Fabrication and characterization of pigmented secondary metabolites bound liposomes with improved cytotoxic activity against prostate and hepatic cancer

Interactions of the pigmented secondary metabolites butylcycloheptylprodigiosin (BcProd) and resistomycin (Res) with liposomes as model membranes were subjected to physical characterization, including transmission electron microscopy (TEM), particle size, polydispersity, zeta potential, differential scanning calorimetry (DSC), and Fourier transform infrared (FTIR) spectroscopy. The morphology of all liposomes was almost spherical, less aggregated, and well-dispersed for both empty and encapsulated vesicles. Incorporating BcProd and Res within liposomal membranes increases the zeta potential values and, in the case of BcProd, shifts the main peak of free liposomes to a lower temperature, indicating a conformational order within the phospholipids.
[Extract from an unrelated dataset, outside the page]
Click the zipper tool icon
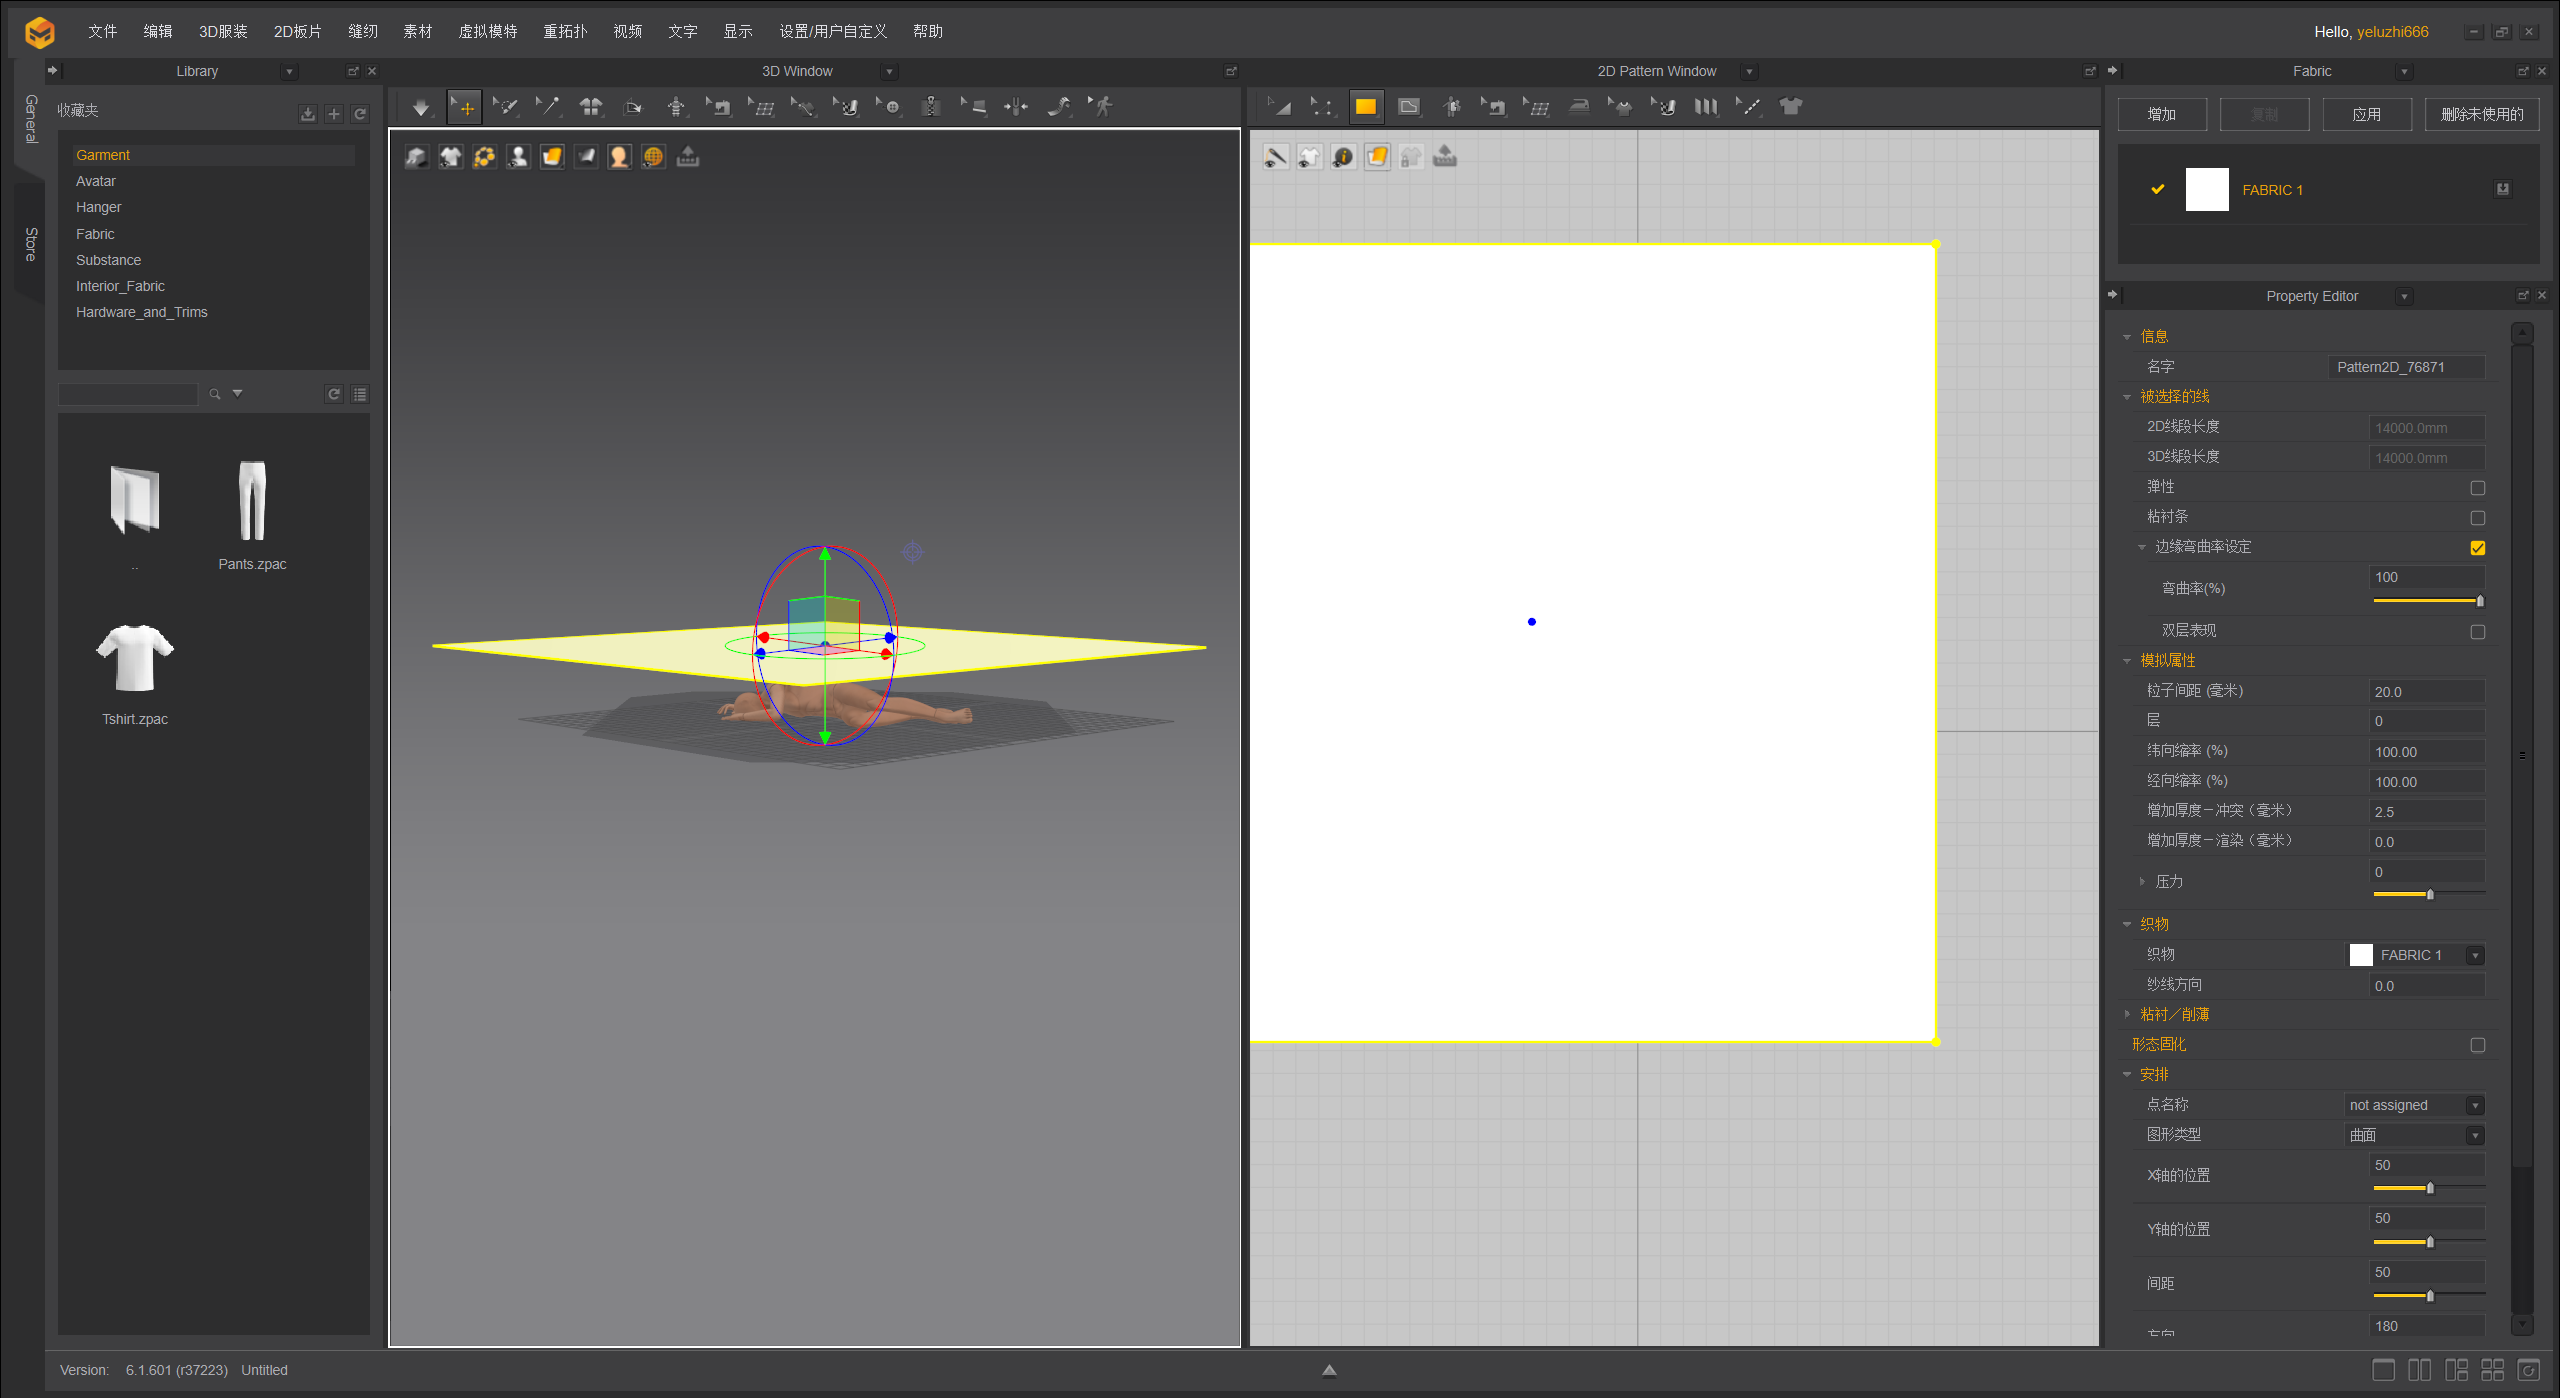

The inclusion of Res into liposomes resulted in maintaining pure liposomes’ main characteristic endothermic peak. FTIR study confirmed the interaction of BcProd and Res with the liposome’s moieties. The anticancer activities of the butylcycloheptylprodigiosin in liposomes (Lipo-BcProd) and resistomycin in liposomes (Lipo-Res) were evaluated against prostate carcinoma (PC3) and hepatocellular carcinoma (HEPG-2) cell lines. The results of the cytotoxic activity revealed that Lipo-Res exhibited the highest activity against the PC3 and HEPG-2cell lines (IC 50 = 4.30 and 2.1 μg/ml, respectively). Moreover, the Lipo-BcProd was potent against PC3 and HEPG-2 cancer cells (IC 50 = 7.7 and 7.1 µg/ml, respectively). The data obtained propose the possible use of liposomes loaded with butylcycloheptylprodigiosin and resistomycin as a promising anticancer agent.